§ Information given:
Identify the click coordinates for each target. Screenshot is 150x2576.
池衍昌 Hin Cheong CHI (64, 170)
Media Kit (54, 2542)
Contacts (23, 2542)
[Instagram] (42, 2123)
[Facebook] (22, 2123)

§ Task objective: Retype the records in their entirety, matching each one exactly.

§ Task solution:
Identify the click coordinates for each target. Screenshot is 150x2576.
池衍昌 Hin Cheong CHI (64, 170)
Media Kit (54, 2542)
Contacts (23, 2542)
[Instagram] (42, 2123)
[Facebook] (22, 2123)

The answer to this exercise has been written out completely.